Retyping all the entries exactly is the whole task.

**** Material provided

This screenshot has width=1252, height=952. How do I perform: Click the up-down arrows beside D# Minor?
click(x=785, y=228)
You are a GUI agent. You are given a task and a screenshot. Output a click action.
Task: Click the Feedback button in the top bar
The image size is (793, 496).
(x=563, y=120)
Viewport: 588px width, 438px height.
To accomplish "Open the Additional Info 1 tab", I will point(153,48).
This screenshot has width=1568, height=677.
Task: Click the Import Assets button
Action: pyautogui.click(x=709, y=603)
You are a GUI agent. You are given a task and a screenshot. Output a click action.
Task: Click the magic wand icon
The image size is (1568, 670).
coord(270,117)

********

### Exercise answer
This screenshot has width=1252, height=952. How do I perform: Click the up-down arrows beside D# Minor?
click(x=785, y=228)
You are a GUI agent. You are given a task and a screenshot. Output a click action.
Task: Click the Feedback button in the top bar
The image size is (793, 496).
(x=563, y=120)
Viewport: 588px width, 438px height.
To accomplish "Open the Additional Info 1 tab", I will point(153,48).
This screenshot has width=1568, height=677.
Task: Click the Import Assets button
Action: pyautogui.click(x=709, y=603)
You are a GUI agent. You are given a task and a screenshot. Output a click action.
Task: Click the magic wand icon
The image size is (1568, 670).
coord(270,117)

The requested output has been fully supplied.